Stacy schlendert gedankenverloren durch die Stadt, die ihr plötzlich viel größer vorkommt, als noch vor fast einem Jahr, als sie noch hier gewohnt hat. Vieles hat sich verändert. An der Städter-Ecke, wo sonst ein kleines Backstübchen stand, bei dem sie stets ihren Kakao gekauft hat, steht jetzt ein gläserner Starbucks, so groß, dass er fast die halbe Straße frisst. Fremd, fast feindlich. Aber Kakao ist Kakao, also zieht sie die Tür auf.

Drinnen ist die Hölle los: eine Schlange, die kein Ende nimmt. Immerhin reicht die Zeit, um nebenbei eine schnelle Kleid-Idee in ihr Skizzenbuch zu kritzeln.Endlich steht sie vorne. Hinter der Kasse steht ein braunhaariger Typ mit einem Namensschild auf dem “Gabriel” steht und einem schiefen Grinsen.

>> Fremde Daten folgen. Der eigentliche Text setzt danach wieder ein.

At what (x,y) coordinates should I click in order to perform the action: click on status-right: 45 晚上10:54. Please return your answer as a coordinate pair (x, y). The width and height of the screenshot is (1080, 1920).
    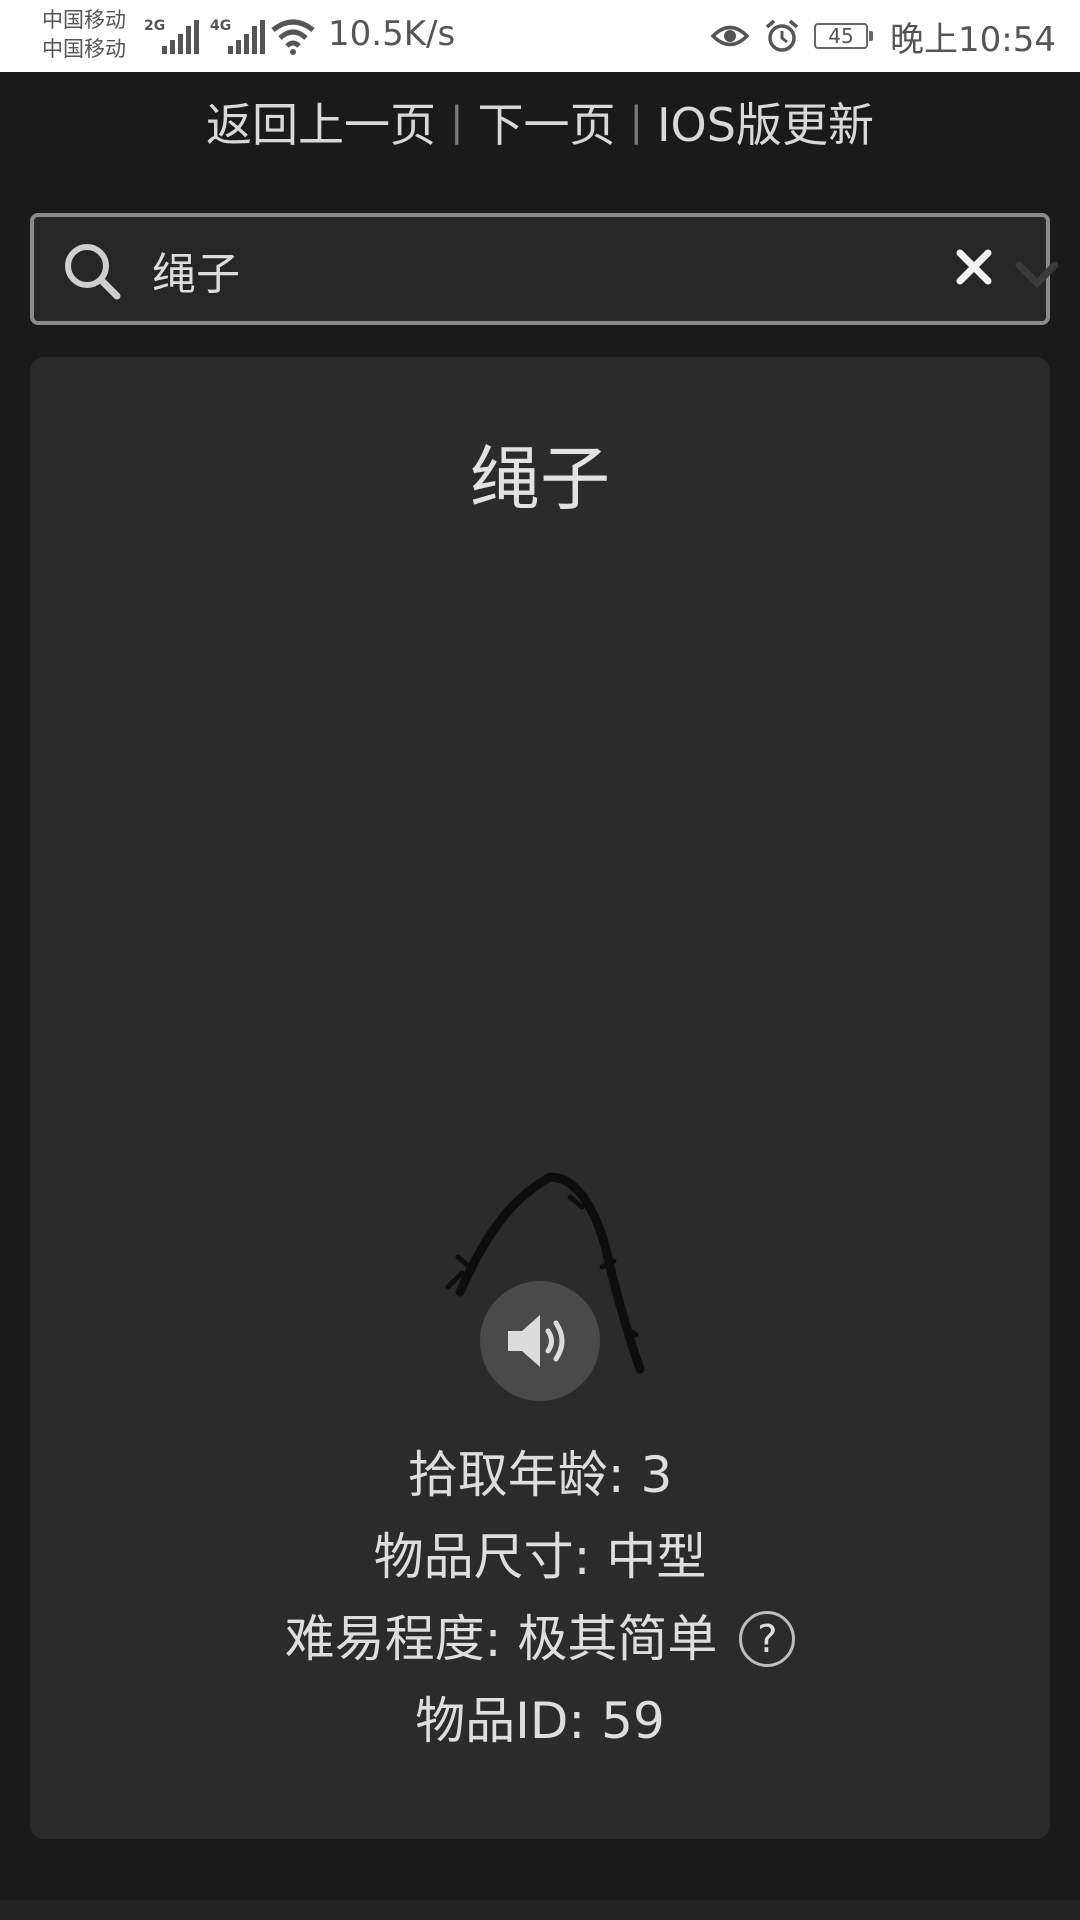
    Looking at the image, I should click on (883, 36).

“Und was darf es für dich sein? Ein Iced Caramel Macchiato?”
Stacy verzieht das Gesicht. The fuck?
“Kakao.”
“Pumpkin Spice Hot Chocolate?”
“Kakao.”
“Hot Chocolate?”
“Kakao.”
“Also eine Hot Chocolate.”
Er zwinkert. Sie zuckt nur die Schultern.

“Zum Mitnehmen oder hier trinken?”
Stacy wirft einen Blick in den Laden. Studenten mit MacBooks, die alle so tun, als würden sie lernen, aber in Wahrheit nur Insta-Storys posten.
“Mitnehmen.”
“Und dein Name?”
Sie zieht eine Braue hoch, liest nochmal sein Namensschild.
“Wieso willst du das wissen, Gabriel?”
“Es heißt Gay-bree-el.”
“Was?!”
“Mein Name ist Gay-bree-el.”
“Okaaaay?! Und was ist jetzt mit meinem Kakao, GAYbriel?”
“Was ist jetzt mit deinem Namen, Fremde?”
“Warum willst du den überhaupt wissen?”
“Der kommt auf den Becher. Warst du noch nie bei Starbucks?”
“Aha. Dann Stacy.”
“Okay, Stacy. Ich ruf dich, wenn deine Hot Chocolate fertig ist.”
“Kakao.”

Er tippt irgendwas in die Kasse, die zu hohe Zahl blinkt auf dem Display. Stacy rollt mit den Augen, zieht ihr Handy raus und hält es an das Kartenlesegerät. Sie tritt zur Seite, lehnt sich gegen die Glasfront und zeichnet weiter, diesmal kniehohe Stiefel zum Kleid. Minuten später hört sie ihren Namen, geht zurück und sieht Gabriel mit ihrem Becher.

“Hier deine Hot Chocolate. Hab einen schönen Tag, Stacy!”
“Ja, du auch, GAYbriel.”

Stacy dreht sich um und geht. Draußen hebt sie den Becher an, will ihn gerade für ein Foto positionieren und an Vanja schicken, als ihr auffällt, dass da eine Handynummer draufgeschrieben ist. Sie dreht sich blitzschnell zurück zum Starbucks, erwischt noch Gabriels Blick, bevor er auffällig unauffällig wegsieht und so tut, als würde er arbeiten.

“Cringe!!” murmelt sie, macht ein Foto und schickt es an Vanja mit der Nachricht: Es hat sich gerade voll das Opfer an mich rangemacht?! #Cringe!!